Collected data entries
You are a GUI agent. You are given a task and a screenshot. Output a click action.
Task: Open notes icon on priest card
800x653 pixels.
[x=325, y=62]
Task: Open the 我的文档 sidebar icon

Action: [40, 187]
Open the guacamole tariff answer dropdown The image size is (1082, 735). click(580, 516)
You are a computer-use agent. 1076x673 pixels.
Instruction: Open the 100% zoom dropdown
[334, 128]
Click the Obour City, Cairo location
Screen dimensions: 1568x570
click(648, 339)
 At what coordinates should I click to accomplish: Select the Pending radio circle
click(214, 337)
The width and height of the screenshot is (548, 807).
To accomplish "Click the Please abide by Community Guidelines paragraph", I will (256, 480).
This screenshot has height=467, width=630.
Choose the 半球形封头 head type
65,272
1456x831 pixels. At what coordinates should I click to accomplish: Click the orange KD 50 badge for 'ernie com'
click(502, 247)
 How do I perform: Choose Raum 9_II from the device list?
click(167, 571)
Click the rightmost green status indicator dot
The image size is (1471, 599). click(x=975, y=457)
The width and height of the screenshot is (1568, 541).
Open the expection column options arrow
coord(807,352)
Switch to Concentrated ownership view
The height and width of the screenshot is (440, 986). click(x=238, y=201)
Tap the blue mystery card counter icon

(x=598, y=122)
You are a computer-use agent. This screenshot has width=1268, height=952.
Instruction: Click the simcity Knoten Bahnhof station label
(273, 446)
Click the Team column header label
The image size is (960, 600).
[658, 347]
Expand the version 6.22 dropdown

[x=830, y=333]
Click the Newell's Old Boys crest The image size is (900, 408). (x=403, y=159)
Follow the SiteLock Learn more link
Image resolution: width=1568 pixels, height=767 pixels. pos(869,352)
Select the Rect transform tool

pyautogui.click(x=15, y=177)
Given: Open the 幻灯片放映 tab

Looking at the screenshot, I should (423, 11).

**PROBLEM STATEMENT**
Restate all entries above verbatim.

**RESPONSE BOX**
You are a GUI agent. You are given a task and a screenshot. Output a click action.
Task: Open notes icon on priest card
800x653 pixels.
[x=325, y=62]
Task: Open the 我的文档 sidebar icon

Action: [40, 187]
Open the guacamole tariff answer dropdown The image size is (1082, 735). click(580, 516)
You are a computer-use agent. 1076x673 pixels.
Instruction: Open the 100% zoom dropdown
[334, 128]
Click the Obour City, Cairo location
Screen dimensions: 1568x570
click(648, 339)
 At what coordinates should I click to accomplish: Select the Pending radio circle
click(214, 337)
The width and height of the screenshot is (548, 807).
To accomplish "Click the Please abide by Community Guidelines paragraph", I will (256, 480).
This screenshot has height=467, width=630.
Choose the 半球形封头 head type
65,272
1456x831 pixels. At what coordinates should I click to accomplish: Click the orange KD 50 badge for 'ernie com'
click(502, 247)
 How do I perform: Choose Raum 9_II from the device list?
click(167, 571)
Click the rightmost green status indicator dot
The image size is (1471, 599). click(x=975, y=457)
The width and height of the screenshot is (1568, 541).
Open the expection column options arrow
coord(807,352)
Switch to Concentrated ownership view
The height and width of the screenshot is (440, 986). click(x=238, y=201)
Tap the blue mystery card counter icon

(x=598, y=122)
You are a computer-use agent. This screenshot has width=1268, height=952.
Instruction: Click the simcity Knoten Bahnhof station label
(273, 446)
Click the Team column header label
The image size is (960, 600).
[658, 347]
Expand the version 6.22 dropdown

[x=830, y=333]
Click the Newell's Old Boys crest The image size is (900, 408). (x=403, y=159)
Follow the SiteLock Learn more link
Image resolution: width=1568 pixels, height=767 pixels. pos(869,352)
Select the Rect transform tool

pyautogui.click(x=15, y=177)
Given: Open the 幻灯片放映 tab

Looking at the screenshot, I should (423, 11).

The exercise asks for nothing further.